Morphic slowness (was Re: Does *anyone* use MVC?)
Tim Rowledge
tim at sumeru.stanford.edu
Sat Aug 3 00:54:34 UTC 2002
Here's possibly off the wall suggestion to tackle apparent slowness in
some of the important areas of morphic applications. It is based on a
good deal of supposition that may be incorrect, inappropriate and just
plain wrong. Caveat hackor.
My suspicion is that a good portion of time is being spent in handling the
flexibility provided; all morphs can contain morphs, have extensions, make
tea, butter toast etc. Well, guess what - probably 90%+ of the time a
lotof important morphs don't need any of that. So, my suggestion is that
we consider making a subtree of classes relating to morphs that don't
implement anything to all this cleverness.
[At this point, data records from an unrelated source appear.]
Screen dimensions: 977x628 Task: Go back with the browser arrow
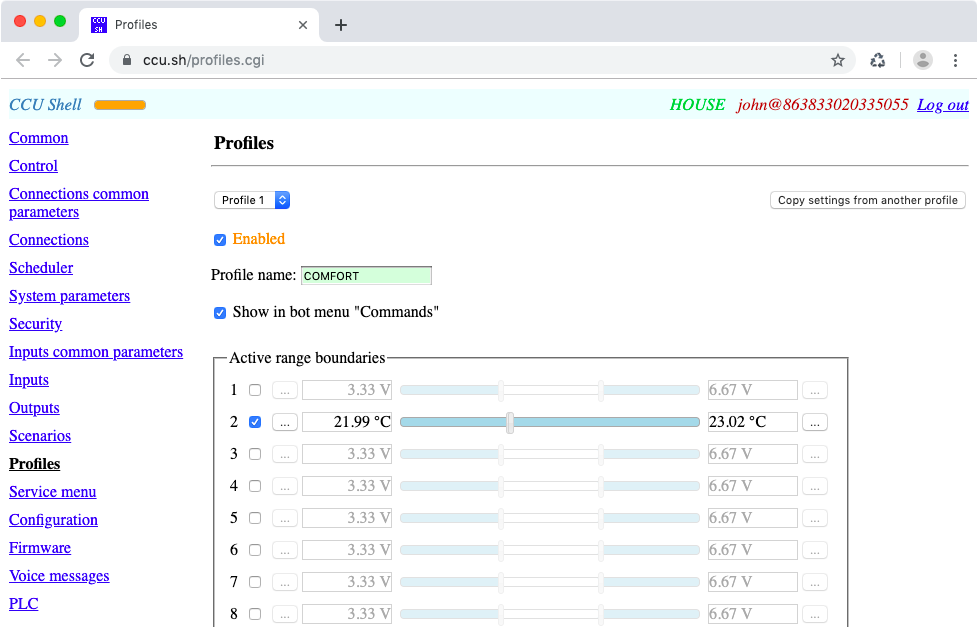tap(23, 60)
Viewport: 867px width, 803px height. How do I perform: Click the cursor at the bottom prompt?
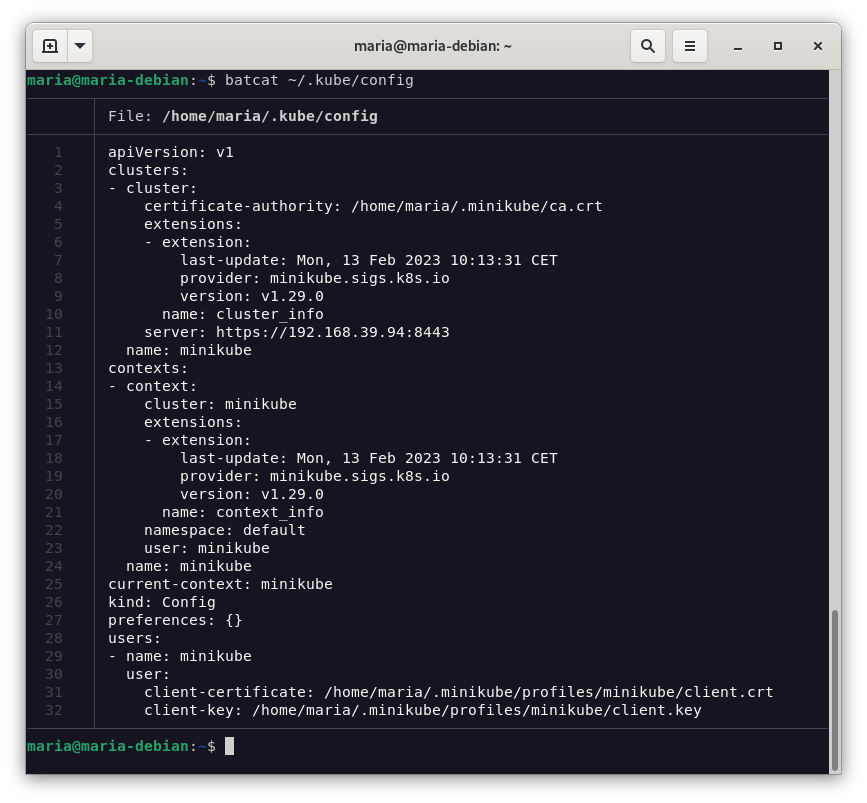pyautogui.click(x=229, y=746)
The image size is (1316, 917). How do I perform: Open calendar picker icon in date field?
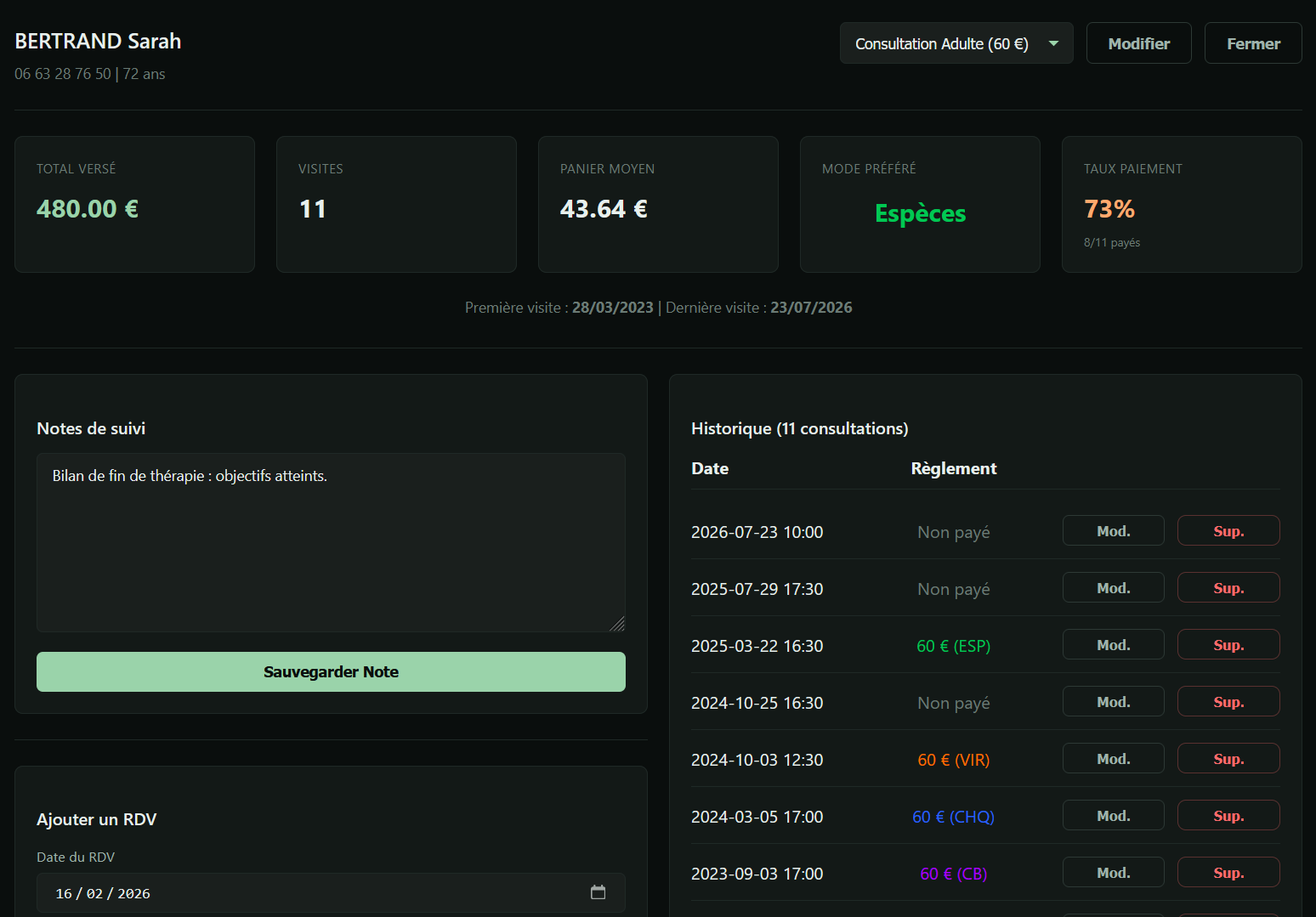(x=598, y=892)
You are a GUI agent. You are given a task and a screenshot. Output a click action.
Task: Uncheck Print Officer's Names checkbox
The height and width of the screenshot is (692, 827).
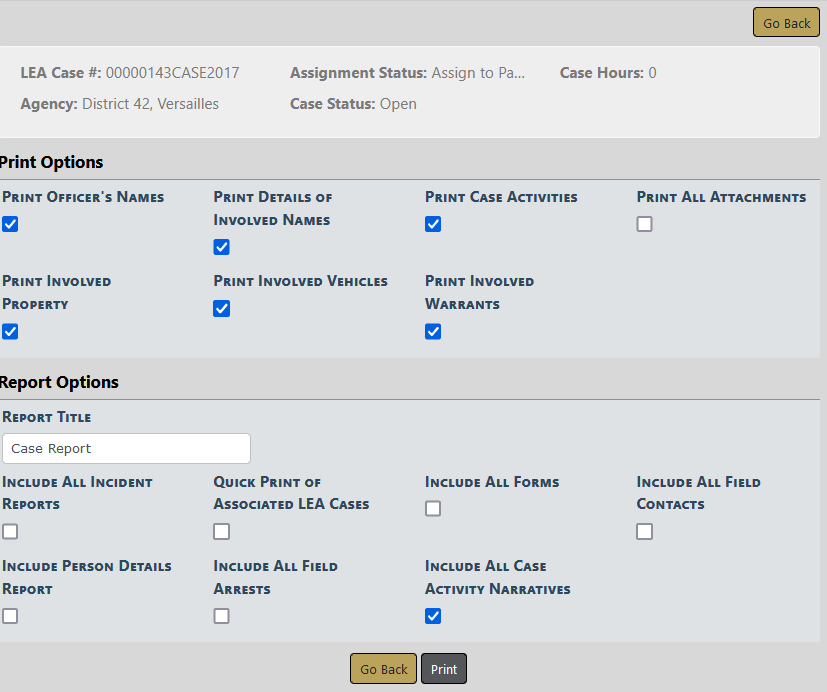click(x=10, y=224)
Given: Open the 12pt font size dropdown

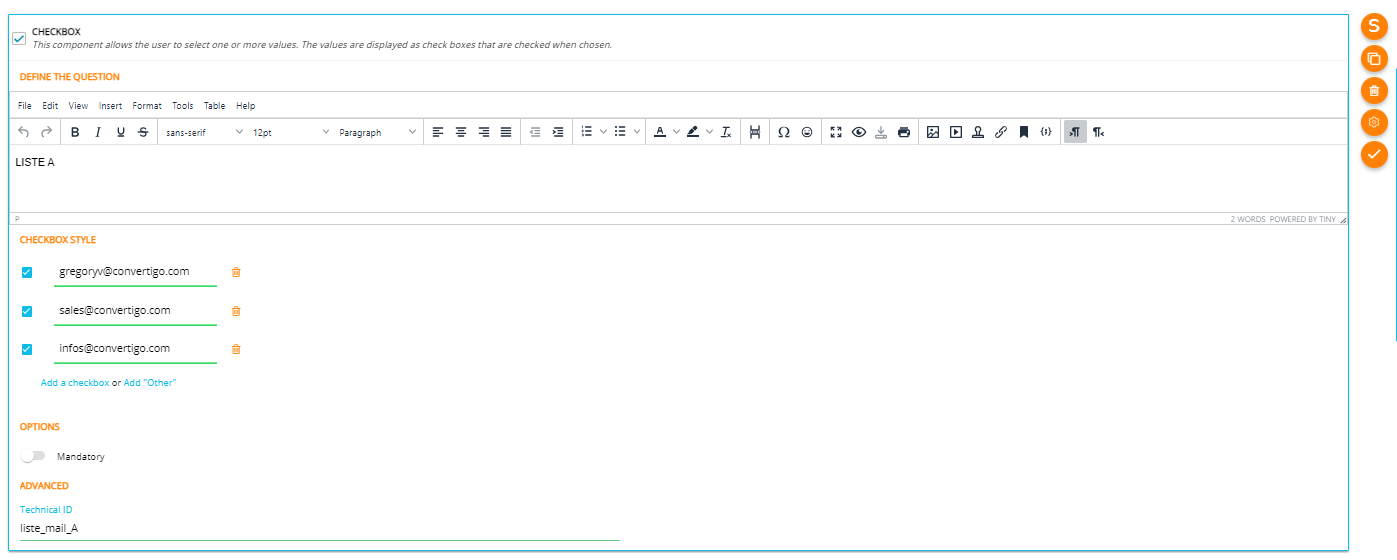Looking at the screenshot, I should tap(290, 132).
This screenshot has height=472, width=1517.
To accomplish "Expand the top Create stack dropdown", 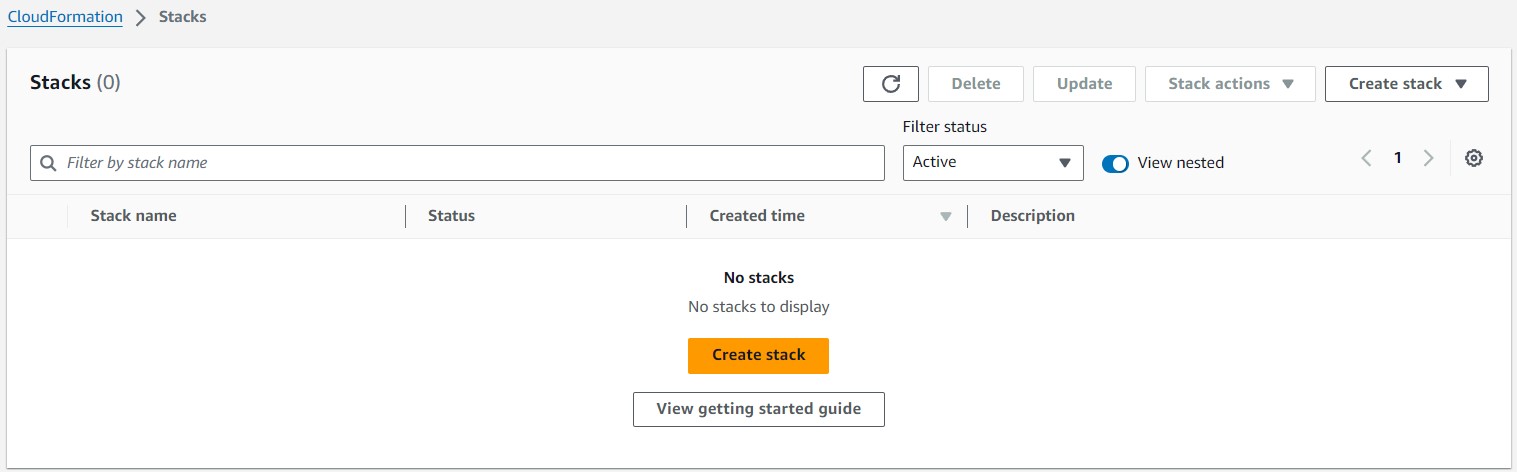I will (x=1406, y=84).
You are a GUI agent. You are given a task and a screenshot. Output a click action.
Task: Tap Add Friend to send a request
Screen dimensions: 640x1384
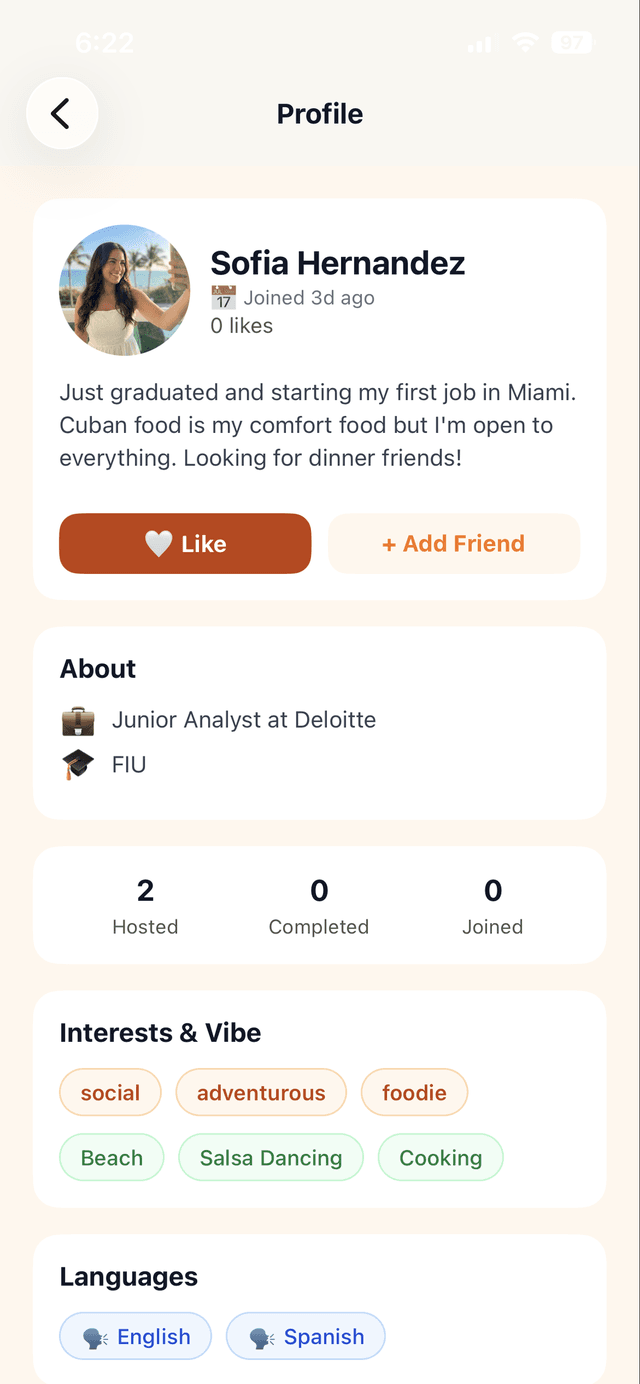(454, 543)
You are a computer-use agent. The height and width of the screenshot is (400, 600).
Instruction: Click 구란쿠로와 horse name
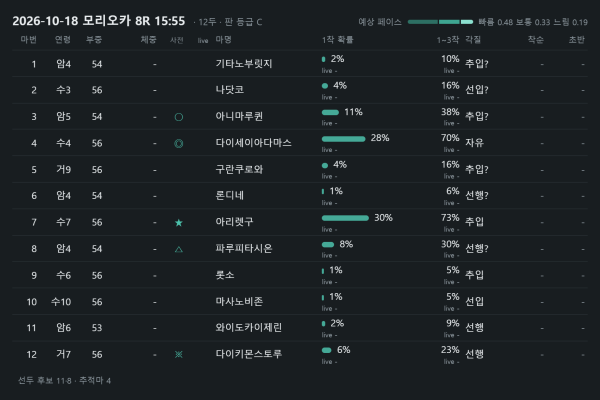[x=239, y=169]
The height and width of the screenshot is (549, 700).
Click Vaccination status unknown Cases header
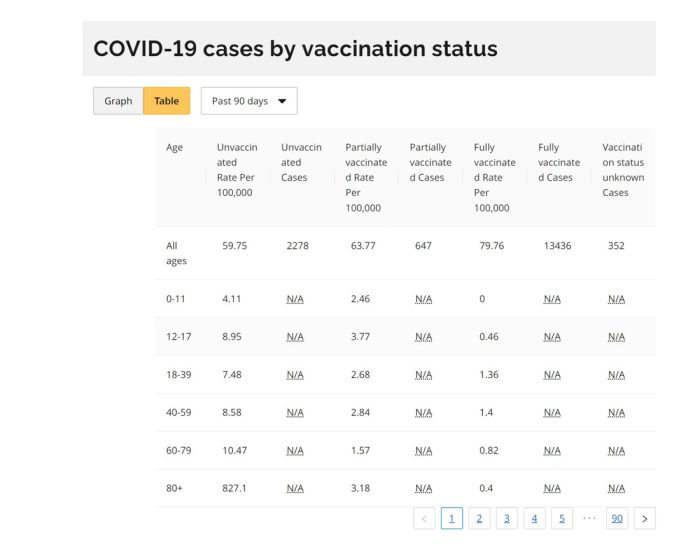[623, 170]
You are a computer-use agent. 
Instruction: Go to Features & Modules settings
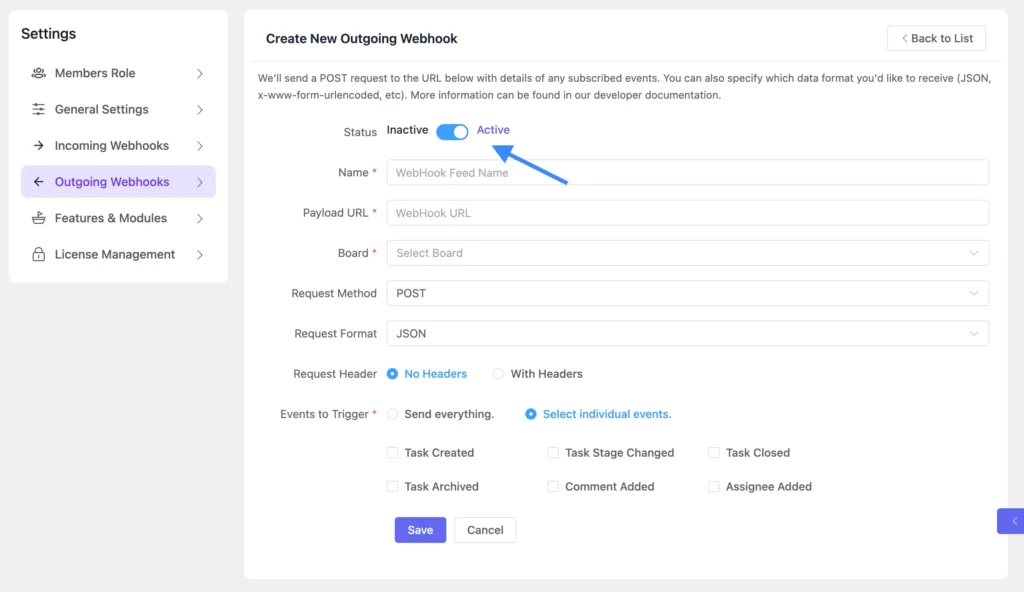[x=111, y=218]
For example, a text view is
very rarely going to need to embed other morphs. If, as I am supposing,
there is any time/space cost that can be saved for the normal case, lets
have DumbTextMorph that is explicitly a leaf node morph, that simply does
the text handling - like the MVC equivalent. If we want to get clever,
make it possible to morph it into a FullyCleverWhizzoTextMorph at need,
transparently. Use a bridge pattern if you like. Similarly I suspect that
the normal case for menus, buttons, list what have you is very plain usage.
Total flexibility is wonderful for prototyping and exciting experiments
but often not so good for more settled usage.
Rather than simply profiling the existing code and improving it, this is a
small plea to consider changing the algorithm to see if that can make a
revolution rather than an evolution. Like all such suggestions it may be
totally wrong headed. Feel free to laugh.